OUR Savior told of a man who, in plowing his field, heard his plough-share chink against buried treasure, and hastened to sell all that he had in order to buy it. In speaking thus, He pictured Himself as well as us. He found us before we found Him. The treasure is His people, In purchase whom He gave up all that He had, even to his throne (Matthew 13:44). “But ye are a chosen generation, a royal priesthood, an holy nation, a peculiar people; that ye should shew forth the praises of him who hath called you out of darkness into his marvellous light:” (1 Peter 2:9).
Where his treasure is, there is a man’s heart. If it is in ships on the treacherous sea, he tosses restlessly on his bed, solicitous for its safety. If it is in fabrics, he guards against moth; if in metal, against rust and thieves. And is Christ less careful for His own? Does He not guard with equal care against all that would deteriorate our value in His esteem? Need we fear the thief? Will not the Only-begotten keep us, so that the evil one shall not touch us (Matthew 6:19–20)?
God’s treasure is His for ever. “And they shall be mine, saith the LORD of hosts, in that day when I make up my jewels;” He will hold his own, as men cling to their treasure, binding it about their loins, in a storm at sea (Malachi 3:17).
Let us mind the conditions: to obey His voice, and keep His covenant; then on eagles’ wings He will bring us to Himself.

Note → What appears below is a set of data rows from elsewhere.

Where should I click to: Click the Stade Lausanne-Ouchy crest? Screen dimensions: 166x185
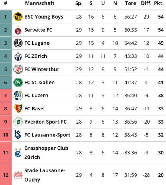(18, 175)
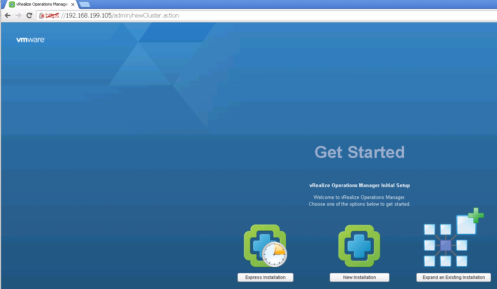The image size is (497, 289).
Task: Click the vRealize Operations Manager Initial Setup title
Action: [x=360, y=185]
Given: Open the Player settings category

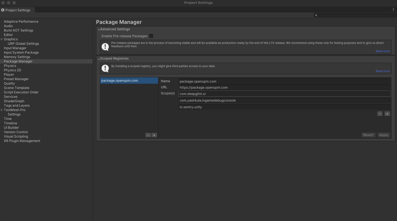Looking at the screenshot, I should tap(9, 75).
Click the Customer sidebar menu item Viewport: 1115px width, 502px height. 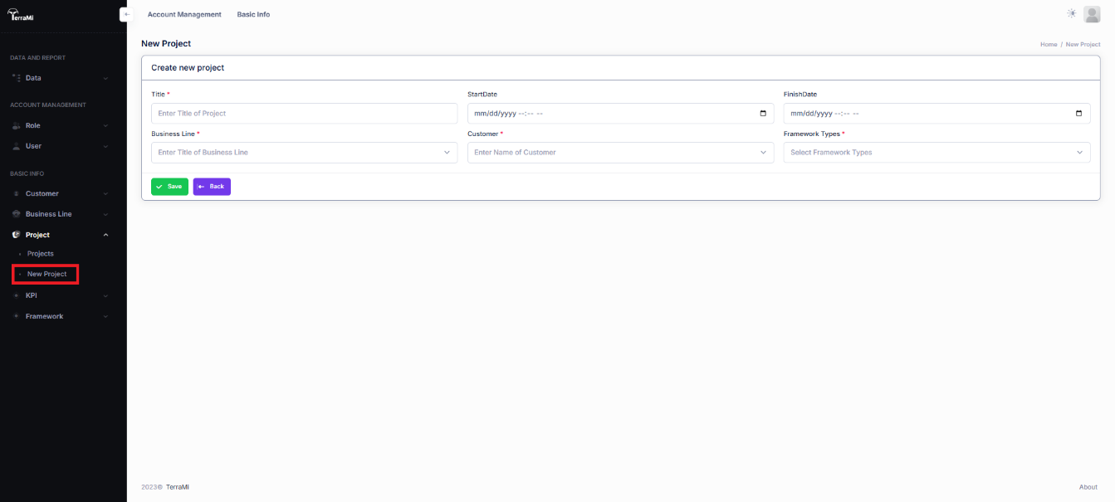[x=42, y=193]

Compliance with these is blessed in its results. God regards us with the ecstasy of a love that rejoices over us with singing; and counts on us as a mother on her child, a miser on his gold.
“And the people stood afar off, and Moses drew near unto the thick darkness where God was.”
GOD is light, and dwells in light, but it is mercifully veiled to the weak eye of man. This is why Christ spake in parables — that seeing, they might not see. As Moses veiled his face when he spake to the people, so God veils Himself in the flesh of Jesus, in which He tabernacles; and in the mysteries of His providence, beneath which He conceals a smiling face. The Sun of Righteousness in whose beams we rejoice must needs hide beneath the cloud, else we should fall at His feet as dead. It may be that His light seems to us darkness, because of its excessive brilliance; but God dwells in the thick darkness — clouds and darkness are round about Him.
The darkness of mystery. — God has still His hidden secrets, hidden from the wise and prudent. Do not fear them; be content to accept things you cannot understand; wait patiently. Presently He will reveal to you the treasures of darkness, the riches of the glory of the mystery. Mystery is only the veil on God’s face.
The darkness of trial. — Do not be afraid to enter the cloud that is settling down on your life. God is in it. The other side is radiant with His glory. “Think it not strange concerning the fiery trial which is to try you, as though some strange thing happened unto you: but rejoice, inasmuch as ye are partakers of Christ’s sufferings.”
The darkness of desertion. — When you seem loneliest and most forsaken, God is nighest. Jesus once cried “Forsaken,” and immediately after, “Father.” God is in the dark cloud. Plunge into the blackness of its darkness without flinching — under the shrouding curtain of His pavilion you will find God awaiting you.